Arandis Power loses power tender legal battle

07 Jul 2016 16:50pm
WINDHOEK, 07 JUL (NAMPA) - An application by Arandis Power challenging the Namibian Government and NamPower’s decision to award a 250 megawatts (MW) power tender to Xaris Energy, has been dismissed because of unreasonable delay.
Arandis Power launched the application in the High Court in May this year.
The tender is for the construction of a multi-million dollar power plant in the Walvis Bay area in Erongo Region.
High Court Judge Collins Parker handed down judgement on Thursday.

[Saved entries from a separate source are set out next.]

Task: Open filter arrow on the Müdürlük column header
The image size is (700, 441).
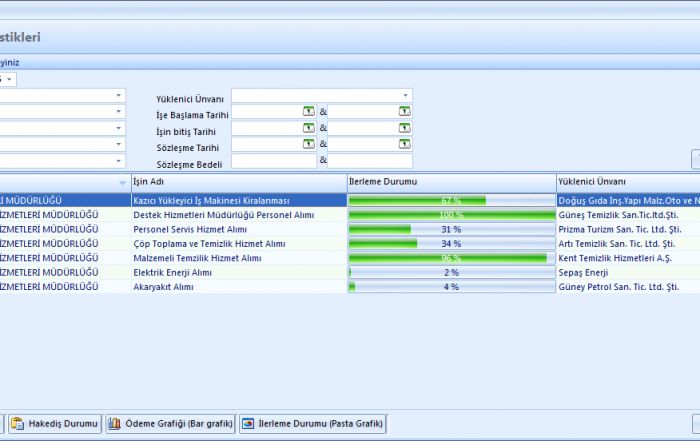Action: [122, 183]
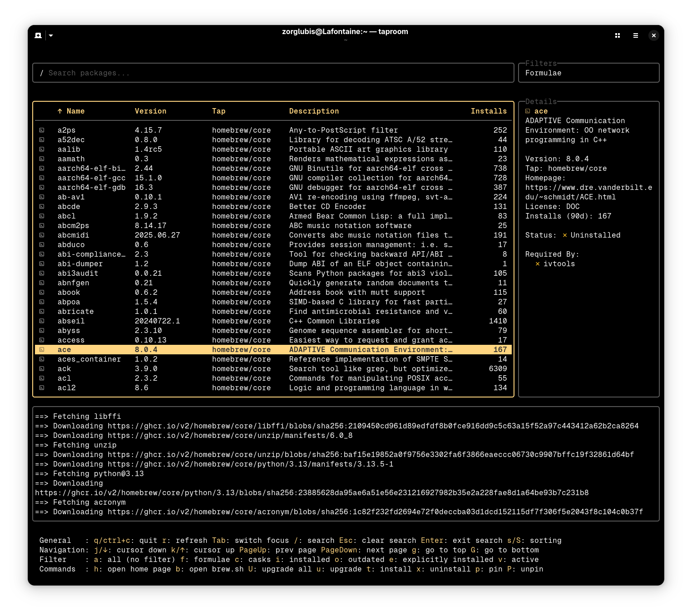Close the taproom terminal window
Viewport: 692px width, 616px height.
tap(653, 35)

“The applicant instituted the application to review preferred-bidder-decision some 16 months after that decision came to the applicant’s attention and to review the award of the tender decision 12 months after decision was known by the applicant. Therefore, the court found that the delay by the applicant in instituting the application was unreasonable,” reads the judgement.
The court also found that Arandis Power had not put forth any cogent and sufficient facts satisfactory to the court to explain the unreasonable delay.
Furthermore, the court found that the explanation concerning unlawful interference by the Ministry of Mines and Energy and other members of the Namibian Government in the tender process was unlawful and cannot be legitimate grounds for the unreasonable delay in instituting the failed application.
“The court concluded that if the court accepted the unlawful interference by some members of the Namibian authority as grounds for the unreasonable delay and condoned the unreasonable delay and entertained the application, it would be setting a very dangerous precedent,” noted Parker.
The application was dismissed with costs and Arandis Power was ordered to foot the legal bills of the legal teams of the respondents.
The six respondents in the matter were President Hage Geingob, his Cabinet, Minister of Mines and Energy Obeth Kandjoze, NamPower, Xaris Energy and Synohydro Corporation Limited.
In the failed case, Arandis Power claimed the tender process was irregular and that Xaris Energy was favoured by the government and NamPower.
Instead, Xaris Energy accused Arandis Power of not having Namibia’s interests at heart and that it is simply a disgruntled and disappointed tenderer.
Advocate Raymond Heathcote represented Arandis Power.
South African Senior Counsel (SC) Ishmael Semenya and Advocates Theo Frank and Andrew Corbett defended the six respondents.